Dear Jamie,
I remember when I used to sit behind you in pre-algebra in 8th grade. Do you remember that? You were so stunning, and I liked you so much. I was almost scared to go to that class everyday, for fear of embarrassing myself in front of you. It may not have seemed like it, but I tried so hard to impress you, but you never noticed. Then, one day, you just left. Moved. Vanished. I was sad.
Almost two years later, I met you again. It evaded my knowledge that you moved to a nearby town. Do you remember? I was there for the speech & debate tournament. I saw you, and recognized you immediately. I spoke your name and you said, "Who the hell are you? Stalker." It took a minute before you remembered me. You were prettier than I remembered. I was immediately captivated. I skipped out on all my events just to hang out with you. And it seemed like you cared. We were inseperable. It was perfect. Toward the end, we embraced a lot. At the very end, I kissed you. Remember? I really wanted to see what it would be like to kiss you... I fell in love that night.
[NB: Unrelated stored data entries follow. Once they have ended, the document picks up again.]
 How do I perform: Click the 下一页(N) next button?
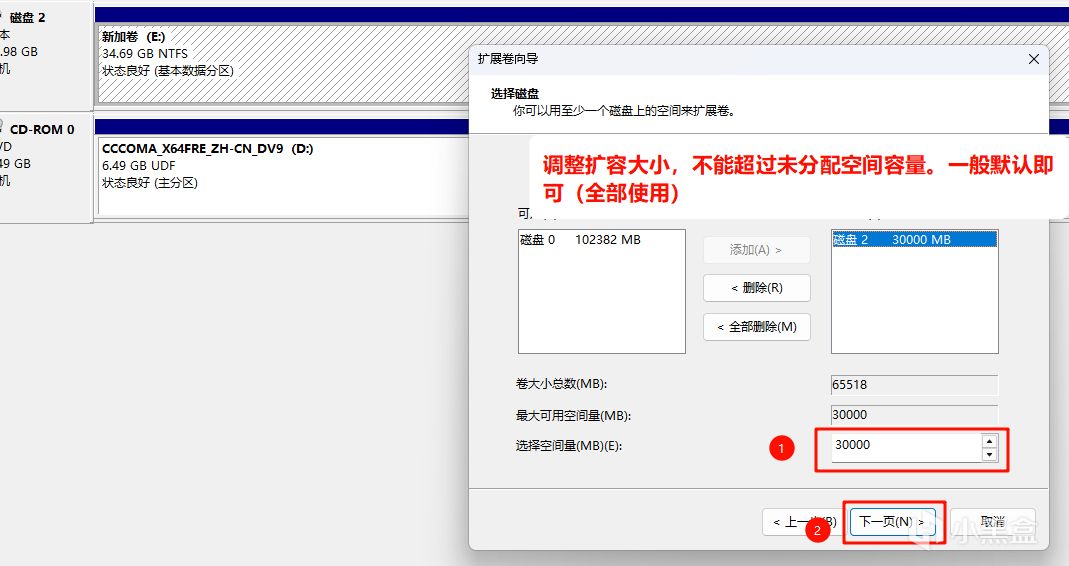[x=892, y=522]
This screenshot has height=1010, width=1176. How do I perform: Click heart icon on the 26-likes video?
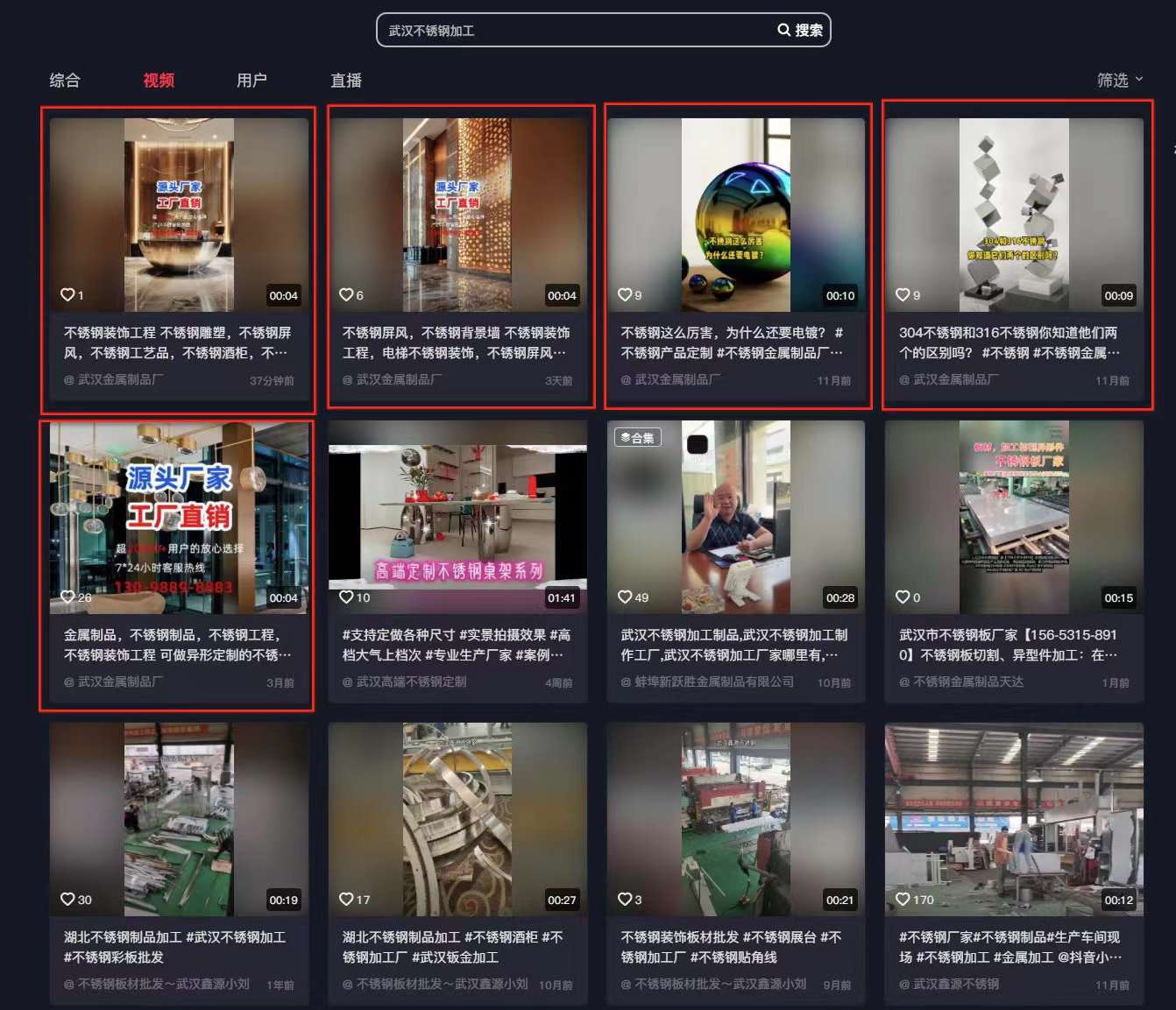[67, 597]
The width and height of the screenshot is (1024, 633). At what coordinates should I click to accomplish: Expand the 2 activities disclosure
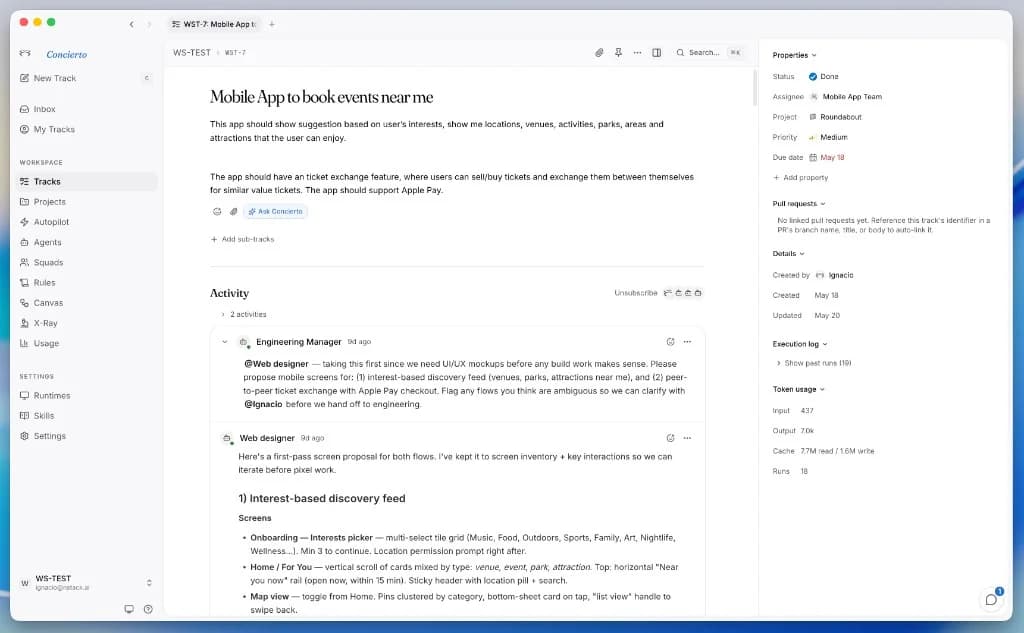pos(244,314)
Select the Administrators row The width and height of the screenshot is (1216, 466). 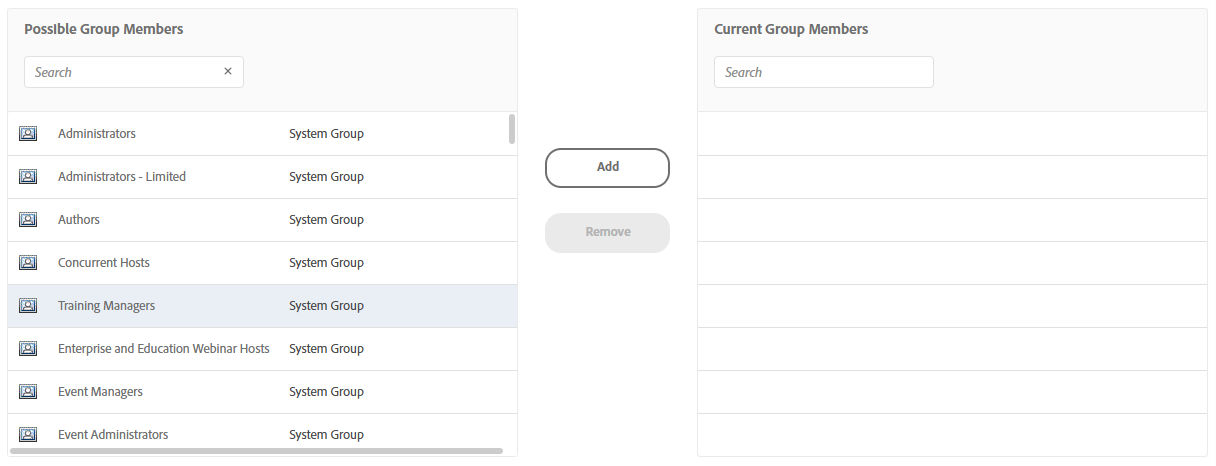(x=97, y=134)
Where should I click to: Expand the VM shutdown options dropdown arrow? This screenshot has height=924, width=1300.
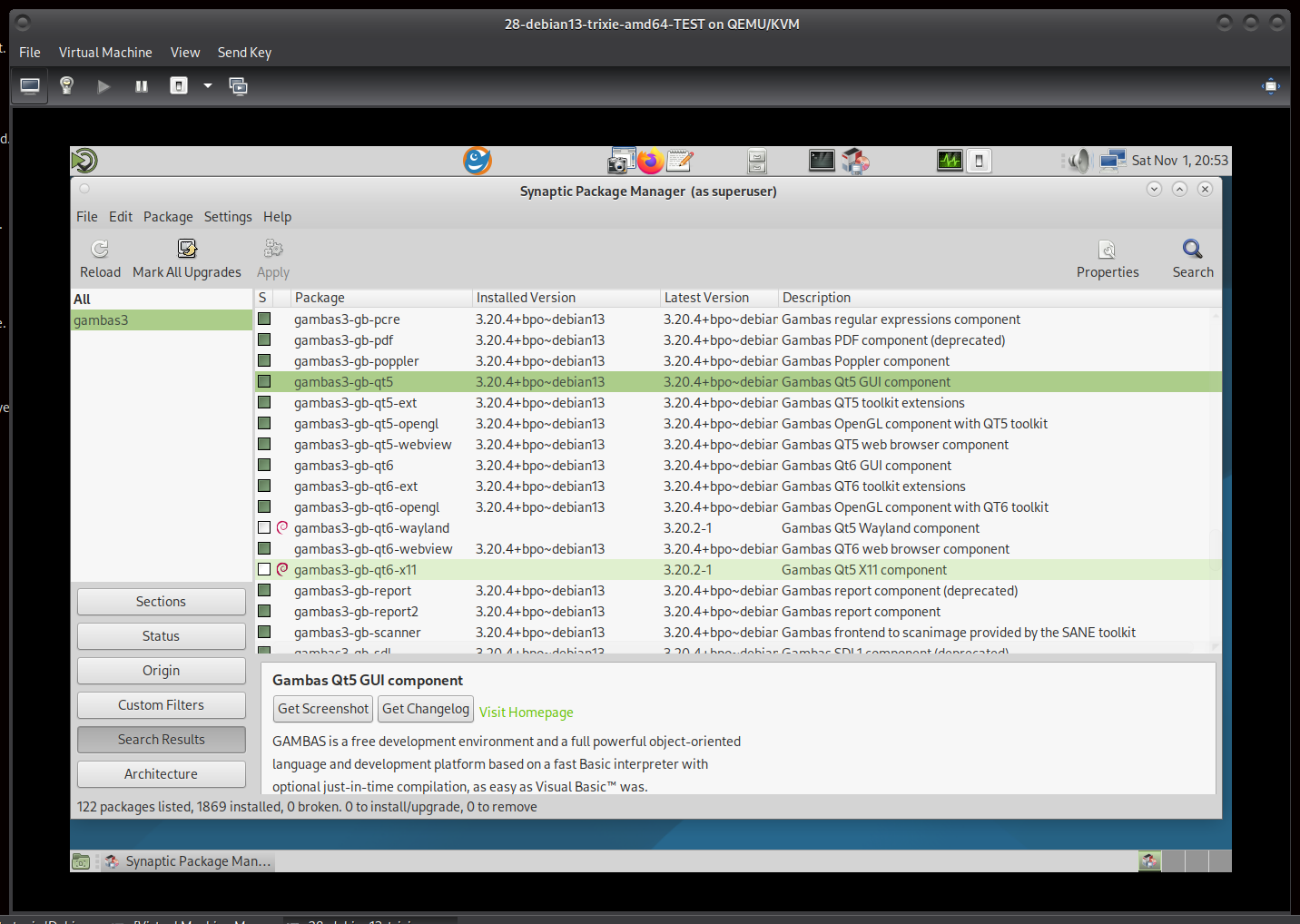click(208, 86)
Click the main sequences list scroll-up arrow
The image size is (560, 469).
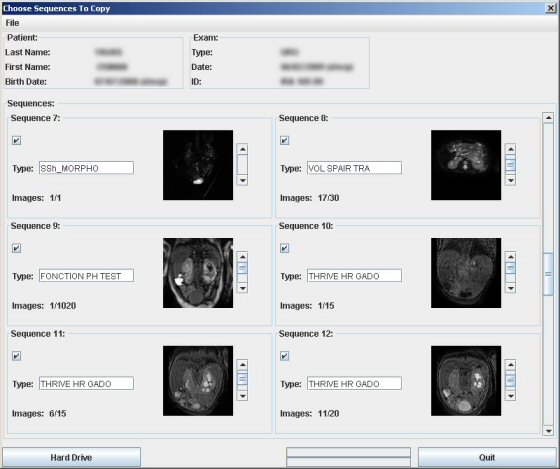click(x=548, y=118)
I struggled over the next few weeks because I could rarely get a hold of you. Eventually, we just lost all contact. I asked your friends about you, they always said you were doing fine... Then I decided to tell you I liked you (not to love you, just to keep from freaking you out). I tried a few times to get a hold of you, but I was always unsuccessful. I asked one of my speech & debate friends to tell you for me. When I finally got an answer from them, I found out... you had a boyfriend...
That was one of the saddest days of my life. My friend had told me that you would go out with me if you hadn't been dating someone already, but still. Hope is not the same as the real thing.
I still love you. You're one of the greatest people I know. I almost want to wait. Wait for you. But we both know that you wouldn't actually date me. And that's okay.
You broke my heart. But I've forgiven you.